Mi verano transcurre en un campo minado.
Disculpen la analogía un poco violenta, pero así se sienten estas inesperadas detonaciones que a diario suceden a mi alrededor.
Yo pensaba que iba a ser un largo y solitario estío, pues mi “caos feliz”, es decir mis hijos y nietos, están disfrutando de unas muy merecidas vacaciones.
De pronto “volví los ojos a mi propia historia” parafraseando al poeta Andrés Eloy Blanco, y tuve “flashes” de mí misma hace muchos años: “termínense el desayuno, lávense los dientes, ¿dónde está la camisa de gimnasia?, mami, apúrate que nos deja el autobús, mami, fírmame la tarea, el carro no prende, se me quedó la lonchera, Leonor el jefe te requiere en su oficina…”
Si, definitivamente muy merecidas vacaciones, las de ellos y las mías, mi inalienable derecho a no hacer nada y, a propósito de esto, les dejo para el final una cita de mi filósofo favorito.
----
● **EJERCICIOS PROPUESTOS**
a) Reproduce el fragmento del texto sobre el verano que comienza con "Disculpen la analogía" y sigue hasta "muy merecidas vacaciones.".
b) En los recuerdos de la autora citados entre comillas dentro del texto sobre el verano, ¿qué verbos aparecen en imperativo? Enuméralos todos.
c) Prolonga el texto sobre el verano a partir de su última oración.

● **INFORMACIÓN MOSTRADA**
----
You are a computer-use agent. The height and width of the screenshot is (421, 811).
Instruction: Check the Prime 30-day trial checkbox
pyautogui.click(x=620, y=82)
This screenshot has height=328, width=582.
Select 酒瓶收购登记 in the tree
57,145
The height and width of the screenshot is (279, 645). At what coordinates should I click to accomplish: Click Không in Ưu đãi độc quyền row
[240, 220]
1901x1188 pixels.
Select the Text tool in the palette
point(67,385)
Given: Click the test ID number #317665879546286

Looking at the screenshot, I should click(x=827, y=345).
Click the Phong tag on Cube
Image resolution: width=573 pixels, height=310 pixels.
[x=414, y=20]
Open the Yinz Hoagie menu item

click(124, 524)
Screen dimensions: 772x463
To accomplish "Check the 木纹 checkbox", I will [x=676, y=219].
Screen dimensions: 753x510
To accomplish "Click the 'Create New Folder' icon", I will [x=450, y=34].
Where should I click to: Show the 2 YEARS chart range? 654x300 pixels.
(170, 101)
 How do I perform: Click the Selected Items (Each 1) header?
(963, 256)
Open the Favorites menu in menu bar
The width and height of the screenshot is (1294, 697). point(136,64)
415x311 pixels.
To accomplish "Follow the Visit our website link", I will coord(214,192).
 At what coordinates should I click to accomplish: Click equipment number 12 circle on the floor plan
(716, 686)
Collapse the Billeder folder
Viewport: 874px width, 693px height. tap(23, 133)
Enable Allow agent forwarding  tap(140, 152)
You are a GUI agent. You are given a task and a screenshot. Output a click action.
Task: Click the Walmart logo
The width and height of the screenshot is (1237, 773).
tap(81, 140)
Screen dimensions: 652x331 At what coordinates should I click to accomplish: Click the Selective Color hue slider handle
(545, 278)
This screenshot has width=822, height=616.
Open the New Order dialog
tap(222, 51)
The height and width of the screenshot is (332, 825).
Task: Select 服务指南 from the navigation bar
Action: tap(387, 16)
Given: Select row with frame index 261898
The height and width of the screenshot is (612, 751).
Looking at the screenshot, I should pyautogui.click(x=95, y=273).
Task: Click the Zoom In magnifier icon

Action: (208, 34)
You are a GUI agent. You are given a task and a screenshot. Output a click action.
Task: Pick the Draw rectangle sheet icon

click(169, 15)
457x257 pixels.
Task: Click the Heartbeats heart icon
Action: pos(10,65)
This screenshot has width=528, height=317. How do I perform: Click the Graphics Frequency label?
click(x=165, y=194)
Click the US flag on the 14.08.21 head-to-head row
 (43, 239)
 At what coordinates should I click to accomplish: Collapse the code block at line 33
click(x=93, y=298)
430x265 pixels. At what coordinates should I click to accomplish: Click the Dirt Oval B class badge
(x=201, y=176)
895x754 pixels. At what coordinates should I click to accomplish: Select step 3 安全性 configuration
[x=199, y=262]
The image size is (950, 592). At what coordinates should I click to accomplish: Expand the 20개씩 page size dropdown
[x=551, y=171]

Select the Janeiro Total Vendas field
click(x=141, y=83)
----
● **RESPUESTAS ESCRITAS**
a)
Disculpen la analogía un poco violenta, pero así se sienten estas inesperadas detonaciones que a diario suceden a mi alrededor.
Yo pensaba que iba a ser un largo y solitario estío, pues mi “caos feliz”, es decir mis hijos y nietos, están disfrutando de unas muy merecidas vacaciones.

b) termínense, lávense, apúrate, fírmame

c)
El prospecto de este íngrimo verano con días de sol de medianoche pues, me inquietaba un poco.
Yo siempre me ufano de tener mi soledad domesticada, el arte de estar sola y no sentirme sola, pero el haber perdido ya hace unos años el “calor de la perfecta compañía” como reza un poema de mi lejana juventud, a veces duele.
Volviendo al campo minado, en estos días larguísimos de verano, así de la nada, incluso a veces antes de pararme de la cama, se fueron produciendo estas trepidaciones en mi ánimo.
Gestos amables.
Esos que no me canso de decir, me conquistan para siempre.
Mensajes alentadores, llamadas, invitaciones a almorzar, a conversar, al cine, o a caminar que alegraron mis días de verano.
Muy pronto, mi desorden feliz estará de regreso. Ellos a sus muy ocupadas vidas. Yo a continuar haciendo “lo menos posible”, como dice una buena amiga.
Los dejo con la prometida cita.
“El único problema de no hacer nada,
es que uno no sabe cuándo termina”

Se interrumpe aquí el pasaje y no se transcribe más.